**PROBLEM TO WORK ON**
Repeat the lines below exactly as written, please, from the line with "Open the 'here' rules link" to the line with "Toggle the Inspector", both lines included, and no others.

**DATA FOR THE TASK**
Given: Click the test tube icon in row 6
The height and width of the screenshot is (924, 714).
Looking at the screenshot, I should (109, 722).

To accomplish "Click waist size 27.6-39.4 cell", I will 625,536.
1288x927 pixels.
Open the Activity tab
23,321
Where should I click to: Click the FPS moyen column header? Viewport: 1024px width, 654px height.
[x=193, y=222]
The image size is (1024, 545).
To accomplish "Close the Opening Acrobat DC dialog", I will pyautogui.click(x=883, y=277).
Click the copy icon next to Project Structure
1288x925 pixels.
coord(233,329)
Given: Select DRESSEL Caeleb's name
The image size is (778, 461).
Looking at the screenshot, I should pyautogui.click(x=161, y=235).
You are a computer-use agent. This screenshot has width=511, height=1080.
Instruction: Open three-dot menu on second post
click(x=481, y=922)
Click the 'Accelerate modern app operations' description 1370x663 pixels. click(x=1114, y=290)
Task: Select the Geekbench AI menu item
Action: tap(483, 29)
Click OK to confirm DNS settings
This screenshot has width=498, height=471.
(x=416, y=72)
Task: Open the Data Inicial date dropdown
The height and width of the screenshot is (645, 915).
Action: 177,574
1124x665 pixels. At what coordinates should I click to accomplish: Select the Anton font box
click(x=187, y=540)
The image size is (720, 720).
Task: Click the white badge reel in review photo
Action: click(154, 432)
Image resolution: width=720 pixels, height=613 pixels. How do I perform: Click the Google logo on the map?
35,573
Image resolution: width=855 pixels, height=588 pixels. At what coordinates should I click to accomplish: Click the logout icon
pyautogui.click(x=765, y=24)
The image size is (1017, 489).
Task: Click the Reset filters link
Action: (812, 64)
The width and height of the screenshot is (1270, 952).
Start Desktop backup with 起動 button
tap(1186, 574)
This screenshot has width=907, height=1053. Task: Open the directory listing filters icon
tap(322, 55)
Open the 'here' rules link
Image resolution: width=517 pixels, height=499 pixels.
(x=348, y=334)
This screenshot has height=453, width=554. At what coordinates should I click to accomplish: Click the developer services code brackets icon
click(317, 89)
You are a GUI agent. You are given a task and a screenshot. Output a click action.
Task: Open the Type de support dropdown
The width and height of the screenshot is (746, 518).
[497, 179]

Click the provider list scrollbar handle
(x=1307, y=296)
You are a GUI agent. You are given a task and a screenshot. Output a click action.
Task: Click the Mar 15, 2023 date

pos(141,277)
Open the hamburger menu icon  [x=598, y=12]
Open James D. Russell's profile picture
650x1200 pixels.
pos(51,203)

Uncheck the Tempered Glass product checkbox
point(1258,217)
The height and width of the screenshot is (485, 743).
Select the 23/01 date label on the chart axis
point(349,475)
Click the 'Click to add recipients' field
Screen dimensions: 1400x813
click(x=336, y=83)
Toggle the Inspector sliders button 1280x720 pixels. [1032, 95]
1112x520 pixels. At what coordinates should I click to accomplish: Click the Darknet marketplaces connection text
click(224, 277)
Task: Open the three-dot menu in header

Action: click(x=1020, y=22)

**TASK RESULT**
Open the 'here' rules link
Image resolution: width=517 pixels, height=499 pixels.
(x=348, y=334)
This screenshot has height=453, width=554. At what coordinates should I click to accomplish: Click the developer services code brackets icon
click(317, 89)
You are a GUI agent. You are given a task and a screenshot. Output a click action.
Task: Open the Type de support dropdown
The width and height of the screenshot is (746, 518).
[497, 179]

Click the provider list scrollbar handle
(x=1307, y=296)
You are a GUI agent. You are given a task and a screenshot. Output a click action.
Task: Click the Mar 15, 2023 date

pos(141,277)
Open the hamburger menu icon  [x=598, y=12]
Open James D. Russell's profile picture
650x1200 pixels.
pos(51,203)

Uncheck the Tempered Glass product checkbox
point(1258,217)
The height and width of the screenshot is (485, 743).
Select the 23/01 date label on the chart axis
point(349,475)
Click the 'Click to add recipients' field
Screen dimensions: 1400x813
click(x=336, y=83)
Toggle the Inspector sliders button 1280x720 pixels. [1032, 95]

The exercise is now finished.